* _DATA SHOWN_:

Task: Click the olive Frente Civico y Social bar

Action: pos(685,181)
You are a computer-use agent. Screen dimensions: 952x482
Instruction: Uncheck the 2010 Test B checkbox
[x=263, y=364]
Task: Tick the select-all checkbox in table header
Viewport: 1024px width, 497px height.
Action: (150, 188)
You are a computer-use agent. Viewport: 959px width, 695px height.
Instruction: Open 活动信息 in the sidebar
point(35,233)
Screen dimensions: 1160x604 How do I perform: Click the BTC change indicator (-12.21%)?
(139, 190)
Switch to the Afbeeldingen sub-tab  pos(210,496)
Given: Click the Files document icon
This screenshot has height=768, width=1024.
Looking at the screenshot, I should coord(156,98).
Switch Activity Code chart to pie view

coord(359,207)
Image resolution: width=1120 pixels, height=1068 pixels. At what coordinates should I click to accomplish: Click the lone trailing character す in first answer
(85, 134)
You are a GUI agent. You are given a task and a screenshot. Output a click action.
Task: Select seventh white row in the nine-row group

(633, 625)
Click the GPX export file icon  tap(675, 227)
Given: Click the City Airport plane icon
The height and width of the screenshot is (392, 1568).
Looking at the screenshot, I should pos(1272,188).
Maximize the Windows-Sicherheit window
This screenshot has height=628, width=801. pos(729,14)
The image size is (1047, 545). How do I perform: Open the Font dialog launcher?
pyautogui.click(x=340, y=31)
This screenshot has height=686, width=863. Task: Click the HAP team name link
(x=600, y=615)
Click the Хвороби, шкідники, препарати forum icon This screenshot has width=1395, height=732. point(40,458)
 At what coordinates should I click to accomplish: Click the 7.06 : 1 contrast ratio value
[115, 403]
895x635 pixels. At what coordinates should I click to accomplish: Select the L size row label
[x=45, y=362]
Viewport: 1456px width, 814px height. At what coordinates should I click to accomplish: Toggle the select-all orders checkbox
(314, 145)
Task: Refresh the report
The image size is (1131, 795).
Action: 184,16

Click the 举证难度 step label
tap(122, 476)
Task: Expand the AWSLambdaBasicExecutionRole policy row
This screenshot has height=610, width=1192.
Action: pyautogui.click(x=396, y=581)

* _YOUR INSTRUCTIONS_:
Reproduce each entry in the listing character for character.

* _ANSWER BOX_:
Task: Click the olive Frente Civico y Social bar

Action: pos(685,181)
You are a computer-use agent. Screen dimensions: 952x482
Instruction: Uncheck the 2010 Test B checkbox
[x=263, y=364]
Task: Tick the select-all checkbox in table header
Viewport: 1024px width, 497px height.
Action: (150, 188)
You are a computer-use agent. Viewport: 959px width, 695px height.
Instruction: Open 活动信息 in the sidebar
point(35,233)
Screen dimensions: 1160x604 How do I perform: Click the BTC change indicator (-12.21%)?
(139, 190)
Switch to the Afbeeldingen sub-tab  pos(210,496)
Given: Click the Files document icon
This screenshot has height=768, width=1024.
Looking at the screenshot, I should coord(156,98).
Switch Activity Code chart to pie view

coord(359,207)
Image resolution: width=1120 pixels, height=1068 pixels. At what coordinates should I click to accomplish: Click the lone trailing character す in first answer
(85, 134)
You are a GUI agent. You are given a task and a screenshot. Output a click action.
Task: Select seventh white row in the nine-row group

(633, 625)
Click the GPX export file icon  tap(675, 227)
Given: Click the City Airport plane icon
The height and width of the screenshot is (392, 1568).
Looking at the screenshot, I should pos(1272,188).
Maximize the Windows-Sicherheit window
This screenshot has height=628, width=801. pos(729,14)
The image size is (1047, 545). How do I perform: Open the Font dialog launcher?
pyautogui.click(x=340, y=31)
This screenshot has height=686, width=863. Task: Click the HAP team name link
(x=600, y=615)
Click the Хвороби, шкідники, препарати forum icon This screenshot has width=1395, height=732. point(40,458)
 At what coordinates should I click to accomplish: Click the 7.06 : 1 contrast ratio value
[115, 403]
895x635 pixels. At what coordinates should I click to accomplish: Select the L size row label
[x=45, y=362]
Viewport: 1456px width, 814px height. At what coordinates should I click to accomplish: Toggle the select-all orders checkbox
(314, 145)
Task: Refresh the report
The image size is (1131, 795).
Action: 184,16

Click the 举证难度 step label
tap(122, 476)
Task: Expand the AWSLambdaBasicExecutionRole policy row
This screenshot has height=610, width=1192.
Action: pyautogui.click(x=396, y=581)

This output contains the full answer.